- [Raw data]:
########

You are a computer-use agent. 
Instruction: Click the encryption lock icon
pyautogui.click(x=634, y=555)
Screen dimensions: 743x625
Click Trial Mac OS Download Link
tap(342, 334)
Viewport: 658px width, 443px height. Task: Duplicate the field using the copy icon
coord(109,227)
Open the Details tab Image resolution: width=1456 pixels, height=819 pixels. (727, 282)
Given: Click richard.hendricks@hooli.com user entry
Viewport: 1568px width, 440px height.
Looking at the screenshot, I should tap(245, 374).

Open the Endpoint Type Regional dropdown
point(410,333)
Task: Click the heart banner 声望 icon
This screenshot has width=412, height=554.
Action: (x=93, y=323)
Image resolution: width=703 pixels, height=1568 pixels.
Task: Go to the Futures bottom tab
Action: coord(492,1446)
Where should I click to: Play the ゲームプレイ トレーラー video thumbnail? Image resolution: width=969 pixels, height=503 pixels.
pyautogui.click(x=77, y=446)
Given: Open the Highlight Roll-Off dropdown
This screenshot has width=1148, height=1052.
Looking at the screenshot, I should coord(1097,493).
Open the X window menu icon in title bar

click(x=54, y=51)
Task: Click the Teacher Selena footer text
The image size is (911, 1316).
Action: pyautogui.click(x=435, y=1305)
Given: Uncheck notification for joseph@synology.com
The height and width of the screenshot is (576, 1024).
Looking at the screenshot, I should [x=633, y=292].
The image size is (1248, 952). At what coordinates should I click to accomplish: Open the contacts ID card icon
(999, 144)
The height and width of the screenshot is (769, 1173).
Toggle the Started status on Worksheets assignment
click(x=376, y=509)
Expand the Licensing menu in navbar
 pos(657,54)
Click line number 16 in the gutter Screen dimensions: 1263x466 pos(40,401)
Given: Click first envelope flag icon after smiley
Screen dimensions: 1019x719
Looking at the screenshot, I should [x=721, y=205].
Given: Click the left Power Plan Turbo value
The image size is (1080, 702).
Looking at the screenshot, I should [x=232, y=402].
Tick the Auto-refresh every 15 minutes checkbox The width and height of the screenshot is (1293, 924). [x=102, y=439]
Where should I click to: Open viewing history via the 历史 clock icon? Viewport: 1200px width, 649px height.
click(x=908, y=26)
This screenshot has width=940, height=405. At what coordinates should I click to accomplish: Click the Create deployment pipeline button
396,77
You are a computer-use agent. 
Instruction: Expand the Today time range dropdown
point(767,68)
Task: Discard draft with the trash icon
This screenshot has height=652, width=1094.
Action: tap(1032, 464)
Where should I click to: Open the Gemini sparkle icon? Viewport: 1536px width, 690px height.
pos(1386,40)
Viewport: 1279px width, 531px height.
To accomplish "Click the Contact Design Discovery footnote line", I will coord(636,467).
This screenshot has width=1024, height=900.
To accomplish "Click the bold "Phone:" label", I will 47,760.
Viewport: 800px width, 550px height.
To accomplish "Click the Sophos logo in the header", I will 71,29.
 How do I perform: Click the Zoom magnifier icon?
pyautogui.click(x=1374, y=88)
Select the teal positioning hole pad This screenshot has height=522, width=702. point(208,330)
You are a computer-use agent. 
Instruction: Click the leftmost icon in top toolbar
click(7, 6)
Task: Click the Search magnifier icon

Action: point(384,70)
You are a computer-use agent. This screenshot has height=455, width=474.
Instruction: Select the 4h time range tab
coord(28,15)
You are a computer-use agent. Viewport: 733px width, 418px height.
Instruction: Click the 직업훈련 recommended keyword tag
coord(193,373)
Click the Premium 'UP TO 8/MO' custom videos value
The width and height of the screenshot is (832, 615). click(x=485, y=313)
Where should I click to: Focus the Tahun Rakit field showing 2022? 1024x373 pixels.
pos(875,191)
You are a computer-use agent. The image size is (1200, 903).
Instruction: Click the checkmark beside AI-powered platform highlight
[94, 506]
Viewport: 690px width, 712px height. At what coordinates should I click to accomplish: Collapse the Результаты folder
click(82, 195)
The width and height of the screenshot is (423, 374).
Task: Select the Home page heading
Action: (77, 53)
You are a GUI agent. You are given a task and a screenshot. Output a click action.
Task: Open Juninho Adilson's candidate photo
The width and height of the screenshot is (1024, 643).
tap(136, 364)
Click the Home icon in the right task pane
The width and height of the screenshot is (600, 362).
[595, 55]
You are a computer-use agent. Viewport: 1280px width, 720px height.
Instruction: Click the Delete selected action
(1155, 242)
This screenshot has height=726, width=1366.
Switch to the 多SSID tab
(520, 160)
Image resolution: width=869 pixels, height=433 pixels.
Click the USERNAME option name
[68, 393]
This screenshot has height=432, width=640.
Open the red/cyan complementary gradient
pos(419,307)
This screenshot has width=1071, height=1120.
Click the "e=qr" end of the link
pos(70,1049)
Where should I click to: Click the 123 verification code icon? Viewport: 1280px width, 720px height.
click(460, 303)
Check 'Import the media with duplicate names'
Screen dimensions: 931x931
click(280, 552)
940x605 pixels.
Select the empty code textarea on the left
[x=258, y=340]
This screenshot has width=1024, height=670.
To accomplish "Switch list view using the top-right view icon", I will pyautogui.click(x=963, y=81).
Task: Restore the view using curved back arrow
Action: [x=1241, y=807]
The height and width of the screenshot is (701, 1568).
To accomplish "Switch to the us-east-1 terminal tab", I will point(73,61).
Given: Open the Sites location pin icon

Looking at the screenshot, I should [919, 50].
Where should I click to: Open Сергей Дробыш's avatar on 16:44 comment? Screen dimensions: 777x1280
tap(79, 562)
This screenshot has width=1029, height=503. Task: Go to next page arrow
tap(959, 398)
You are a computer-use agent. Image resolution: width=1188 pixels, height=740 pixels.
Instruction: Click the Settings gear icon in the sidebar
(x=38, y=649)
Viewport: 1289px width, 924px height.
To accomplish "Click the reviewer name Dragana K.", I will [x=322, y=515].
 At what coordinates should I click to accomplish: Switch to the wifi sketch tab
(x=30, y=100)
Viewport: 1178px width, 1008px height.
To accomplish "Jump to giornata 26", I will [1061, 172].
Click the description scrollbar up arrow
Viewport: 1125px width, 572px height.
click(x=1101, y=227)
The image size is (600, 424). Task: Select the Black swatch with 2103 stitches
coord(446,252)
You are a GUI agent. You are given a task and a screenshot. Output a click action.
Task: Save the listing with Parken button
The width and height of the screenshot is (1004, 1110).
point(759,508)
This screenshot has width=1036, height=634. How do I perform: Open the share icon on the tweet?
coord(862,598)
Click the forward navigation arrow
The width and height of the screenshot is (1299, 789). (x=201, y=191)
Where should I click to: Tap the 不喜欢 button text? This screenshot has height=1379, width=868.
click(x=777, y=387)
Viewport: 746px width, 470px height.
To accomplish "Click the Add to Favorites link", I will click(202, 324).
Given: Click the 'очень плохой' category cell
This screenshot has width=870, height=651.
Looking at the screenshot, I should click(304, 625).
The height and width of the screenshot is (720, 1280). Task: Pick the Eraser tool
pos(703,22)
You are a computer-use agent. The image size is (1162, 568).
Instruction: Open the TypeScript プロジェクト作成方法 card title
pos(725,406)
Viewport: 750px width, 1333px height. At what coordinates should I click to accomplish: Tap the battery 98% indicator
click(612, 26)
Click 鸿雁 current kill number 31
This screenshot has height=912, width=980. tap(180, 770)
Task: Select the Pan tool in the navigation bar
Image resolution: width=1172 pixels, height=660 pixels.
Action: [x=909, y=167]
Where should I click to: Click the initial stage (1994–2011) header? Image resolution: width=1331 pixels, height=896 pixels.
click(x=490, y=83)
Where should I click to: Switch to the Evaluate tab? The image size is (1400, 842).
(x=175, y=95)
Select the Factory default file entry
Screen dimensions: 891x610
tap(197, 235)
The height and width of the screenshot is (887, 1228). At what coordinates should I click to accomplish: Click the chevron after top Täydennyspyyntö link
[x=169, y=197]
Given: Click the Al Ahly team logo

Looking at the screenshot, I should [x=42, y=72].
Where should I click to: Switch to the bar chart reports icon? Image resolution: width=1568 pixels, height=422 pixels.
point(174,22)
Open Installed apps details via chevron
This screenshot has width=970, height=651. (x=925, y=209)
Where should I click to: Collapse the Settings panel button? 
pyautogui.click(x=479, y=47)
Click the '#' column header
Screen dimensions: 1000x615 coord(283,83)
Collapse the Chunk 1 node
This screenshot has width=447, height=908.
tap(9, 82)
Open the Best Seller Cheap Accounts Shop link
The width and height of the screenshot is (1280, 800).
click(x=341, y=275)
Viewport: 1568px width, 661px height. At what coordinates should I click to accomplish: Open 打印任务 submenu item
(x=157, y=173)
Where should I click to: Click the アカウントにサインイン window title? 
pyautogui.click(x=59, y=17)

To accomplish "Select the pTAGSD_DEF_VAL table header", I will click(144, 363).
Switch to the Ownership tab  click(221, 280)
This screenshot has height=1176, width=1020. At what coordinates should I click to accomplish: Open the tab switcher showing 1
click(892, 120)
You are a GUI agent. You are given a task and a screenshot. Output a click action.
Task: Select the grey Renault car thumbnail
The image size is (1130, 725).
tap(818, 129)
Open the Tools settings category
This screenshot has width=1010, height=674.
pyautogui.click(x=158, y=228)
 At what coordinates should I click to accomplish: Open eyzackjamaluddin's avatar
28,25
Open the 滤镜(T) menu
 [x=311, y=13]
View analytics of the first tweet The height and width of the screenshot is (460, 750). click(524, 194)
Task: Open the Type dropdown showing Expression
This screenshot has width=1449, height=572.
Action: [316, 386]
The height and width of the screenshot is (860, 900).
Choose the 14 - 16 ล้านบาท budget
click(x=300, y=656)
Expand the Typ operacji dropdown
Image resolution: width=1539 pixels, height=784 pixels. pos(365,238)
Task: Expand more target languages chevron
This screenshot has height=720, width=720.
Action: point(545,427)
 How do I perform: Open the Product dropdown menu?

########

- [Task instructions]: Each line of the data that has the string "first" should be returned.

- [Finished exercise]:
Given: Click first envelope flag icon after smiley
View analytics of the first tweet The height and width of the screenshot is (460, 750). click(524, 194)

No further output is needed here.